How to Observe National Public Health Week
Get on board
There are several ways to get involved in Public Health Week. You could start by browsing the A.P.H.A. website for more on the initiative. The website lists numerous tips and resources on keeping healthy communicable diseases, sexual health, and chronic diseases. Share these resources widely!
Engage the community
Organize an event in the neighborhood to encourage physical activity. Think of fun workout challenges, steps counting, or going for a run together. Anything to keep people moving!
Cook healthy food today
What we feed our bodies is as important as exercise. Make nutritious meals for yourself and the family this week. Contrary to popular perception, healthy food can be tasty. All you need is commitment and some kitchen ingenuity.
5 Interesting Facts About Infectious Diseases
Yellow fever forged America’s two-party system
As the death toll increased, Federalists in Philadelphia accused the Democrats of waging a biological war.
Encephalitis or witchcraft?
In February 1962, eight women in Salem suffered from Encephalitis-induced fever and hallucinations that doctors called ‘demonic possession.’
The Reagan Administration launches its first Commission on HIV in July 1987 — by that time 33,745 Americans had perished.

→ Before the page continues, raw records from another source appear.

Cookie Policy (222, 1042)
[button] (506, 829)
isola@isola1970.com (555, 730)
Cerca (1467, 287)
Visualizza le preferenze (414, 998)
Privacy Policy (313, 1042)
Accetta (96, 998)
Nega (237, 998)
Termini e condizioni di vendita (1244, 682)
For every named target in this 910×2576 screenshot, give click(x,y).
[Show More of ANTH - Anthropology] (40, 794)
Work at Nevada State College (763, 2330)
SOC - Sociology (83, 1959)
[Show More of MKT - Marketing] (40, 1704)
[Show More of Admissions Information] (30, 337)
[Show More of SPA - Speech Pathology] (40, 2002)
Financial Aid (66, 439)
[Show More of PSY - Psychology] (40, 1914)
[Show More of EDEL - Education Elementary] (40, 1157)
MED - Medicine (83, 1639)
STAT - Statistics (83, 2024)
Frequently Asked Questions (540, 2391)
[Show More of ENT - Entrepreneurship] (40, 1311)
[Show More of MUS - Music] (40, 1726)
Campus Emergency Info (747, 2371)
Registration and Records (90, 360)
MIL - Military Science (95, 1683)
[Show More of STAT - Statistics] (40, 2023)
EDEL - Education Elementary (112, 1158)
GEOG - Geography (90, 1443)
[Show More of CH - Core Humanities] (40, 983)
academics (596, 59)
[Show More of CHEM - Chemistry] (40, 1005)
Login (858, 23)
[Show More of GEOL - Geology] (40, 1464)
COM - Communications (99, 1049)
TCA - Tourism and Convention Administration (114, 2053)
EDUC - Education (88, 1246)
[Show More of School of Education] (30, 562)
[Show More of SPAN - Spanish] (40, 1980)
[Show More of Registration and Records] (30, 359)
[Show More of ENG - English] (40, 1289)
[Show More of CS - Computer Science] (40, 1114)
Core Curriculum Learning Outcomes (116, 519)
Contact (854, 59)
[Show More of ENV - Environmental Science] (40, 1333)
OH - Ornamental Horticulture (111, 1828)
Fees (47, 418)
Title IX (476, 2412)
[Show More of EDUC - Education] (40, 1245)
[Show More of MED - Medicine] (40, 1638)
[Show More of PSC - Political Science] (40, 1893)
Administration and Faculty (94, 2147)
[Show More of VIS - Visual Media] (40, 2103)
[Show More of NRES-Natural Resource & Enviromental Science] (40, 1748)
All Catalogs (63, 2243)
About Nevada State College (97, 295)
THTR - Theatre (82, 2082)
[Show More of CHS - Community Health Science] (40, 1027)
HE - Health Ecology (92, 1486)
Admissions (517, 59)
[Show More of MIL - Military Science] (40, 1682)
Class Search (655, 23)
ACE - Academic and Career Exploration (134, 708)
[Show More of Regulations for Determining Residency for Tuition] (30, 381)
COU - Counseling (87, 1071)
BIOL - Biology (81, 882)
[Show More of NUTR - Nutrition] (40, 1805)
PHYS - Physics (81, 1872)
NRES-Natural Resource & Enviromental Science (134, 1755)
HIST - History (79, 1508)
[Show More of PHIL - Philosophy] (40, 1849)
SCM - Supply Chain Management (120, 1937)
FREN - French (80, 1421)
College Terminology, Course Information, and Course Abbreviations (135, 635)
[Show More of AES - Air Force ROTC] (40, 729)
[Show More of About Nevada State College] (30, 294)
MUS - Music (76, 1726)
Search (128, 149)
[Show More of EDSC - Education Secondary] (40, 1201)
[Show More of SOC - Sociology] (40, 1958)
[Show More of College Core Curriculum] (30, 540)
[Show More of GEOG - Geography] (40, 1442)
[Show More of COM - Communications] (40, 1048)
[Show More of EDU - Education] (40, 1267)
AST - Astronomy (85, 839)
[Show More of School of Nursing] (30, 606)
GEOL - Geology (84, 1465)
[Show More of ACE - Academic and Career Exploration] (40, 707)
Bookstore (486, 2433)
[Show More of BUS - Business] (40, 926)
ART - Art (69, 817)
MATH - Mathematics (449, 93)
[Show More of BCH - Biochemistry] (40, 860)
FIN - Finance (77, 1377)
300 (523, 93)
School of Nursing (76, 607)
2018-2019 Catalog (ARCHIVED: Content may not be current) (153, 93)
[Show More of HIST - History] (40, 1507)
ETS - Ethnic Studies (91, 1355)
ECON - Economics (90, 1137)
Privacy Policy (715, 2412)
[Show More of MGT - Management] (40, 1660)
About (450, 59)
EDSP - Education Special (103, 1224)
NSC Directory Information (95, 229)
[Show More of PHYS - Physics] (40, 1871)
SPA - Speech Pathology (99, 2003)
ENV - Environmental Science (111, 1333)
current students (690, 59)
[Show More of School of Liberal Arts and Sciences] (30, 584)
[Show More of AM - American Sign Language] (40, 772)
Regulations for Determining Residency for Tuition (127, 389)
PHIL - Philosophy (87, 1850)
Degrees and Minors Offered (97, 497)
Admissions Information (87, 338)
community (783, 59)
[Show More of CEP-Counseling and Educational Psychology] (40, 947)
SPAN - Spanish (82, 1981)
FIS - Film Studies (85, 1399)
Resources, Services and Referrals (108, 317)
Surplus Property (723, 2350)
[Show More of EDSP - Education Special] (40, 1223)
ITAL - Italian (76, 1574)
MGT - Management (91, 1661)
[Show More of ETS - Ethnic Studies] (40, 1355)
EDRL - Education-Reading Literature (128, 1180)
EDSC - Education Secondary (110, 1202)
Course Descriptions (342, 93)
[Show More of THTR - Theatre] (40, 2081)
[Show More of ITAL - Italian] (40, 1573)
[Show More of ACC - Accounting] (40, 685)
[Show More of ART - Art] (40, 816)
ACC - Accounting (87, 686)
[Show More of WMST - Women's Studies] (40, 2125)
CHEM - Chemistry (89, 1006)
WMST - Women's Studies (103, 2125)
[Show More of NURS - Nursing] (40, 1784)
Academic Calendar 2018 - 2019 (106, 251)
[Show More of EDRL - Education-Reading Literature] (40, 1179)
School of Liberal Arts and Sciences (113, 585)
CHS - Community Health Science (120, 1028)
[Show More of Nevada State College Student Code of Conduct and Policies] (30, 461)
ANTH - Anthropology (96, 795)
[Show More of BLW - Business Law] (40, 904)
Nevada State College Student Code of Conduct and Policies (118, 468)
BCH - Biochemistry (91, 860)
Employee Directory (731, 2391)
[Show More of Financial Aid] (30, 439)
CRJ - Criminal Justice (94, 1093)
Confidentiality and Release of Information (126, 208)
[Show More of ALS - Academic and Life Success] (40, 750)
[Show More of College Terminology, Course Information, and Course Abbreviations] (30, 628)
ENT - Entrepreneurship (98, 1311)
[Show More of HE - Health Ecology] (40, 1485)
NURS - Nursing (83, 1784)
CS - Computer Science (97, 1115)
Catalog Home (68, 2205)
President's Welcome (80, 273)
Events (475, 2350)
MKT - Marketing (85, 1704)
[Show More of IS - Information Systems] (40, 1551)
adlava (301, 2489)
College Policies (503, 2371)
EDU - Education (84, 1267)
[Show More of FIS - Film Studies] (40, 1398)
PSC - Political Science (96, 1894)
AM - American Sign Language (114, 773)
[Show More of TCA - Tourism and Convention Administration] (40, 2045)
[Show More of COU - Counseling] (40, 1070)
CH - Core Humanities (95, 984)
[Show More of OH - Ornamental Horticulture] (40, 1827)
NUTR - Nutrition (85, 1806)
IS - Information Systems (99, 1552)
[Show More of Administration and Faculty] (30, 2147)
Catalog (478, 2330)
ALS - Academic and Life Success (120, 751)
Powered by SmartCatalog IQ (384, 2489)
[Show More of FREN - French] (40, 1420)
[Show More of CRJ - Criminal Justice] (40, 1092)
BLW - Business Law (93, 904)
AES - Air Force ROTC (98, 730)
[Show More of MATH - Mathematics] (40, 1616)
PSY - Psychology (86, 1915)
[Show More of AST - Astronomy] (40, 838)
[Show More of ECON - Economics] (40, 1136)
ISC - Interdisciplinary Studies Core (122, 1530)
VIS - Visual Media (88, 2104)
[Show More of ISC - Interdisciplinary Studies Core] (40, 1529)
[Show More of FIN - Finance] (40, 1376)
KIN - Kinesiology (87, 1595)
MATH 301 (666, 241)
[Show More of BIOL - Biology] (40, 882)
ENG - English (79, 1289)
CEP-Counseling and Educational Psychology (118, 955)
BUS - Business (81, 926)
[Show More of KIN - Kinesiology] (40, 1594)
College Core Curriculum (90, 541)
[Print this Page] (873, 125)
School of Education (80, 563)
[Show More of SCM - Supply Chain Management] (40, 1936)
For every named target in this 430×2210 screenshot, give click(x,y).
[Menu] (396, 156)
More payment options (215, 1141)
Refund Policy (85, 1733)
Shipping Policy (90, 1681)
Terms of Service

Dirty laundry and cholera epidemics
British physician John Snow traced the source of a cholera epidemic to a public water pump, where a bucket of water had been used to wash a child’s diaper.
Malaria and war
During World War II, great swarms of mosquitoes forced General MacArthur’s forces to retreat from the Bataan Peninsula in the Philippines.
Why National Public Health Week is Important
The power of community
National Public Health Week channels the power of community for the greater good. Health is a fundamental right. It’s a matter of public concern and should never be an individual struggle. We love how this week highlights what’s important.
The week opens our eyes in several ways. It busts well-established myths around food and exercise. We have access to credible resources on diseases of all kinds. What’s more, it offers well-researched perspectives into equitable, inclusive public health (or lack thereof).
It keeps you moving
It’s hard to stay still when everyone around is crushing a run or workout! National Public Health Week motivates even the laziest bums to make that first step towards a healthier lifestyle.